* _AIM OF THE TASK_: If a line in the records contains the string "this", show that line.

*** SUPPLIED MATERIAL Section Begins ***

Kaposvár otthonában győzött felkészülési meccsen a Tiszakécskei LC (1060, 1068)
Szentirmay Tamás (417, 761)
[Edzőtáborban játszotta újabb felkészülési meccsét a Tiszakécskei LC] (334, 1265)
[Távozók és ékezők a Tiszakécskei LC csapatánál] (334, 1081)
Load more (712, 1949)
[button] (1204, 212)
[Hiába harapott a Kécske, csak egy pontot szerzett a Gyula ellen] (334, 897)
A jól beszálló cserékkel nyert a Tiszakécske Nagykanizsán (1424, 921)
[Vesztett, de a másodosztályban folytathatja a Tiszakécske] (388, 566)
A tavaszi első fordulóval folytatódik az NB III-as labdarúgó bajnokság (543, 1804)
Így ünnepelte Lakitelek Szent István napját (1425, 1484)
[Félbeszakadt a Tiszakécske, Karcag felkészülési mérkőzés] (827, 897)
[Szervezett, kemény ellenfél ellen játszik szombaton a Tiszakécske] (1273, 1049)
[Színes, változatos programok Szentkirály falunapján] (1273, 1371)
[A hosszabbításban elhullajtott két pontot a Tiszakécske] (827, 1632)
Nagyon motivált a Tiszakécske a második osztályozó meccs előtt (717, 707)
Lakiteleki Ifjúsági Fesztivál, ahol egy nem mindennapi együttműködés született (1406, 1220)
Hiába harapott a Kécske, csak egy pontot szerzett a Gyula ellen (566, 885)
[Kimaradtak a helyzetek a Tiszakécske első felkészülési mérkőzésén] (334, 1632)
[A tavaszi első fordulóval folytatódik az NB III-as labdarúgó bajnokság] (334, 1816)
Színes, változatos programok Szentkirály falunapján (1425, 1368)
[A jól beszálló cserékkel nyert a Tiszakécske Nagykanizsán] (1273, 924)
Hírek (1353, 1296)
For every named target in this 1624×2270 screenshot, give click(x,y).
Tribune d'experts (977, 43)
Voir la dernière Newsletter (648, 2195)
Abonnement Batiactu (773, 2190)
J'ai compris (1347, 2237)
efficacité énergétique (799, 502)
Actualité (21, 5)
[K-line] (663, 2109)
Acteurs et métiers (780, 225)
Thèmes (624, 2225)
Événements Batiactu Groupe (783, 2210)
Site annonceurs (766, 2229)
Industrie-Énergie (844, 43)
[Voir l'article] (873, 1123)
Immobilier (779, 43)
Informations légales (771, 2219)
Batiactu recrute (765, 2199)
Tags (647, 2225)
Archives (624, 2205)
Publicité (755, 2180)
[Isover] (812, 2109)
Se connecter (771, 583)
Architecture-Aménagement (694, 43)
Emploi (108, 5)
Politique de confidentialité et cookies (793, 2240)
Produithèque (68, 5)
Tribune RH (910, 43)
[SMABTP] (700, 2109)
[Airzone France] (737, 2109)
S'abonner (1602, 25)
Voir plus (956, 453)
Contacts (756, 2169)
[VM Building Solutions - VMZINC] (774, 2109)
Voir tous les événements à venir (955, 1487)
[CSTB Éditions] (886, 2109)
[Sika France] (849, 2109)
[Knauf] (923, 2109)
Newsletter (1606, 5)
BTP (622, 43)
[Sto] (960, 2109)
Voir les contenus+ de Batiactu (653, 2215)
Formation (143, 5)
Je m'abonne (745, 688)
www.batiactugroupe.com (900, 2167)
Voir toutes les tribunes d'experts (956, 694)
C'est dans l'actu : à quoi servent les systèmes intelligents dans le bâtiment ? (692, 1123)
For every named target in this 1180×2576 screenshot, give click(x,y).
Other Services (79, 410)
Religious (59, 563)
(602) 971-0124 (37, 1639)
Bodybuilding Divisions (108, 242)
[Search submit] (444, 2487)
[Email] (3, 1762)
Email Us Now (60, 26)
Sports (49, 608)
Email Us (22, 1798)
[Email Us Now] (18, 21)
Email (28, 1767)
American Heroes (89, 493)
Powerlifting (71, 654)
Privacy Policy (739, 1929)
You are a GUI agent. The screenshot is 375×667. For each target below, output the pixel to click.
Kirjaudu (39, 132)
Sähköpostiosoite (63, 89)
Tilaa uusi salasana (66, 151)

*** SUPPLIED MATERIAL Section Ends ***

* _EXERCISE ANSWER_:
For every named target in this 1624×2270 screenshot, give click(x,y).
For every named target in this 1180×2576 screenshot, give click(x,y).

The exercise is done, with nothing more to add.